To investigate cell adhesion to intraocular lens (IOL) surfaces having different properties using bacteria and fibroblasts. Department of Ophthalmology, Tokyo Medical University Hospital, Tokyo, Japan. The polished acrylic IOLs VA60-BB and VA-60-CB (Hoya) were used with no coating or after coating with poly(2-methacryloyloxyethyl phosphocholine-co-n-butyl-methacrylate) (MPC) or methane gas plasma. Each IOL was placed in a culture of Staphylococcus aureus (5 ×10⁷ colony forming units [CFU]/mL) or fibroblasts (SUSM-1, 1 × 10⁴ cells/mL), and the cells adhering to the IOL surface were counted after the culture. Fibroblast adhesiveness was evaluated by centrifuging post-culture IOLs in test tubes at up to 15 000 rpm and looking at the ICAM-1 mRNA expression in the adhering fibroblasts using real-time polymerase chain reaction.

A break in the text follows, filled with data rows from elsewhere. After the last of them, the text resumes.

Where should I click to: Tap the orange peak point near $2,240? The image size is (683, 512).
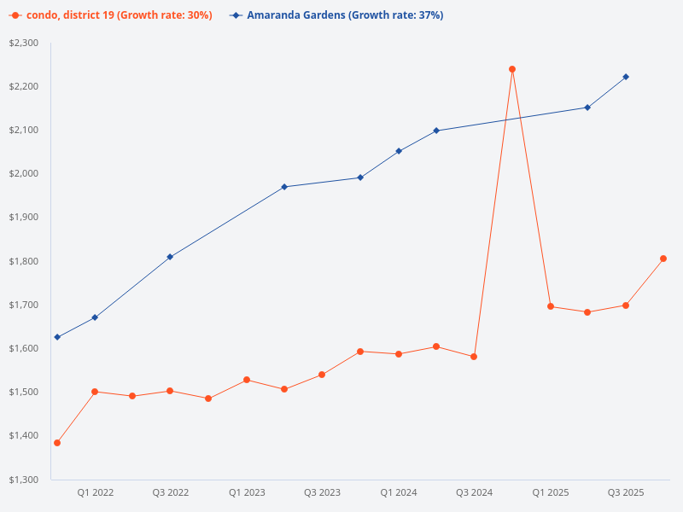tap(512, 69)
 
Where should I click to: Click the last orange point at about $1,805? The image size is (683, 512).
tap(663, 259)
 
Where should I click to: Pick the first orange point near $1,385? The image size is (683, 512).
tap(57, 443)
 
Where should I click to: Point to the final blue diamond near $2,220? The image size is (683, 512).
tap(626, 77)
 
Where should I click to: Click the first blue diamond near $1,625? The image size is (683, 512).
tap(57, 337)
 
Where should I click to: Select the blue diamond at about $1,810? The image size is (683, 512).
tap(170, 257)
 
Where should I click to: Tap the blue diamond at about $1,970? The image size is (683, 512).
tap(284, 187)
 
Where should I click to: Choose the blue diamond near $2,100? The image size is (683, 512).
tap(436, 131)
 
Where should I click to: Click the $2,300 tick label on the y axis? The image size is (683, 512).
tap(24, 43)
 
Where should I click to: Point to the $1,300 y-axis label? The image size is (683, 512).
tap(24, 480)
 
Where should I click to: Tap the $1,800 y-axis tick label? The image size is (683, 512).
tap(24, 261)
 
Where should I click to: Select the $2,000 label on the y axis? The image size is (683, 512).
tap(24, 174)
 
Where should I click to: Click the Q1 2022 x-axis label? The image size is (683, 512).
tap(95, 492)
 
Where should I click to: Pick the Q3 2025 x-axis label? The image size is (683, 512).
tap(626, 492)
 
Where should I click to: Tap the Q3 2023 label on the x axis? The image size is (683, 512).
tap(322, 492)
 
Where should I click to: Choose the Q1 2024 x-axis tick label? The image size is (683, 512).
tap(399, 492)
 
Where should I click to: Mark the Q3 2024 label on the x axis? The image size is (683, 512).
tap(474, 492)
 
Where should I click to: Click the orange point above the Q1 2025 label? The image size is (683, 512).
tap(551, 306)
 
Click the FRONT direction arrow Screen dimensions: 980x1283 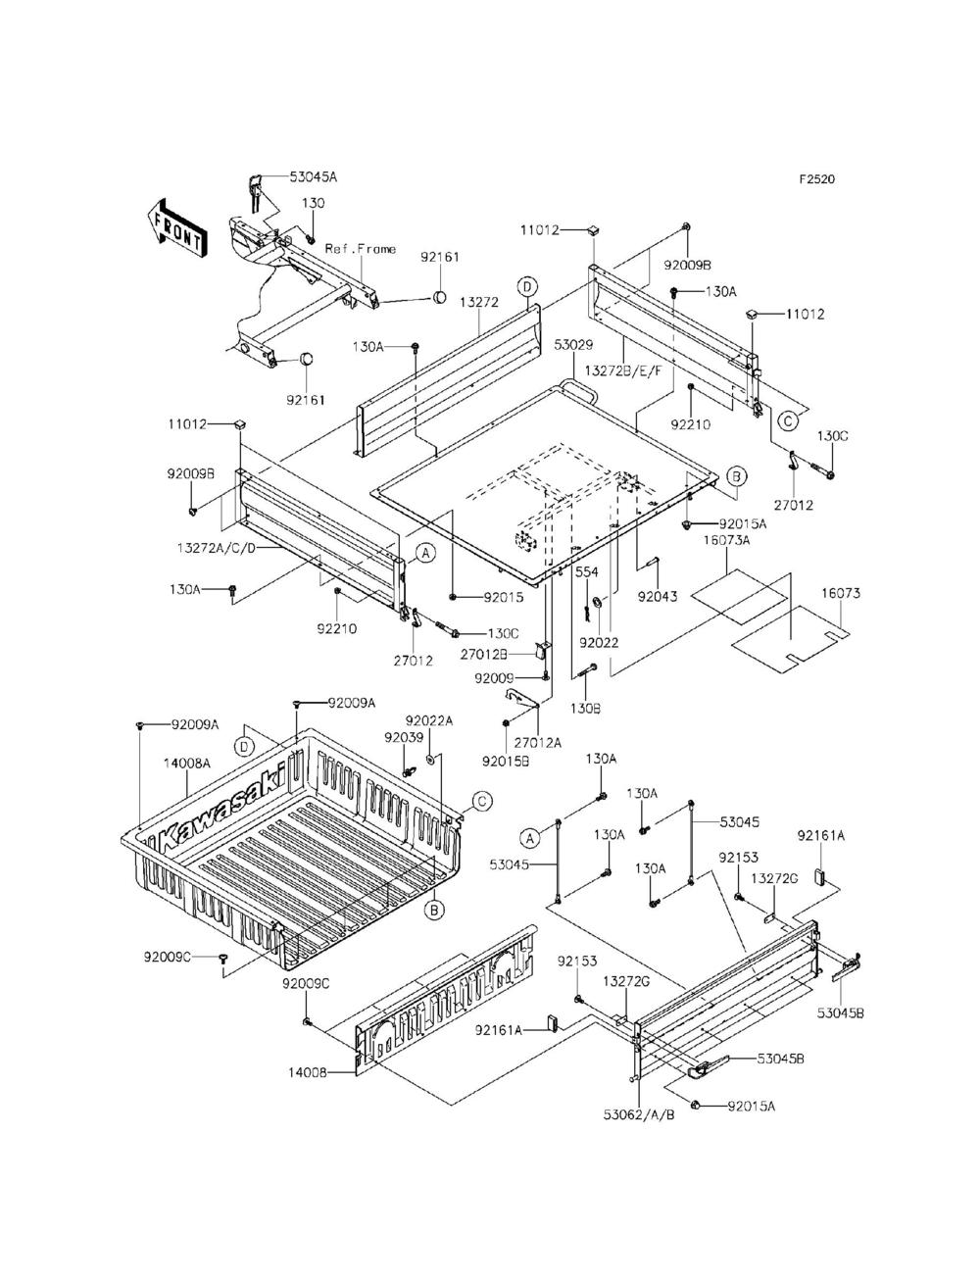(x=175, y=228)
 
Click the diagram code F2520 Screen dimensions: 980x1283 (x=817, y=179)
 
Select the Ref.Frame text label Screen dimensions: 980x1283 (x=360, y=249)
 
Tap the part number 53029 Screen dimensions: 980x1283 (x=574, y=345)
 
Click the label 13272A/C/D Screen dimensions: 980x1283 (x=216, y=548)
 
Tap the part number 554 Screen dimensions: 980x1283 (x=587, y=572)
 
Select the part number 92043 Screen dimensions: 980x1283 (x=658, y=597)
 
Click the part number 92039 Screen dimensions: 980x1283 (x=404, y=738)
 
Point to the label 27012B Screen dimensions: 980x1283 (x=483, y=654)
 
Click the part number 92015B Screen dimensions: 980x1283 (x=506, y=763)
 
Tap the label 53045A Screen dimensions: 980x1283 (x=314, y=177)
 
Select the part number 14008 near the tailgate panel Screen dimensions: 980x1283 (x=307, y=1072)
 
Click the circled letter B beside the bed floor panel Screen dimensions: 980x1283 (x=736, y=476)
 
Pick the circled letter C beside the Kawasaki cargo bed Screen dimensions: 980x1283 (x=481, y=801)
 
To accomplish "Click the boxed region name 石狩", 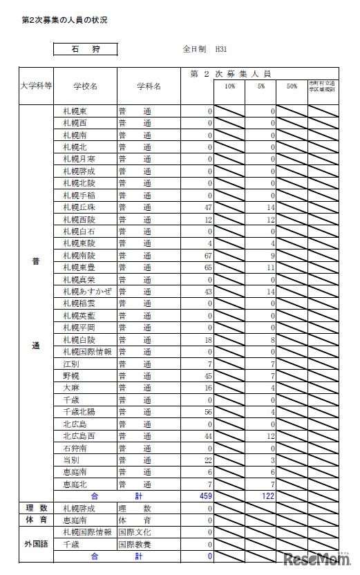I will tap(85, 50).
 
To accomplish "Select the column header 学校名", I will tap(85, 86).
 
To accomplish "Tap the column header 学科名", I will tap(149, 86).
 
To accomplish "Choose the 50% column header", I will tap(292, 86).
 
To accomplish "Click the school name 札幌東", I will tap(75, 111).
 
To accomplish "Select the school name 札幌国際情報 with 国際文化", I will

After 1 minute in the bacterial culture, the mean adhering bacteria count was 0.7 × 10⁶ CFU in the MPC-coated IOL group and about 2.0 × 106 CFU in the noncoated IOL group (P = 0.03) and the plasma-coated IOL group (P = 0.02). After 96 hours in the fibroblast culture, the adhering fibroblast count was 2.2/mm² in the MPC-coated IOL group, significantly lower (P = 0.009) than 57.6/mm² in the noncoated IOL group and 125.8/mm² in the plasma-coated IOL group. Cell adhesion and ICAM-1 mRNA expression were weak on the MPC-coated IOL, intermediate on the noncoated IOL, and relatively strong on the plasma-coated IOL. The MPC-coated IOL surface inhibited bacterial and fibroblast adhesion, which is an initial stage of cell proliferation and expression, suggesting that MPC coating may provide an effective means of reducing the risk for endophthalimitis in IOL implantation.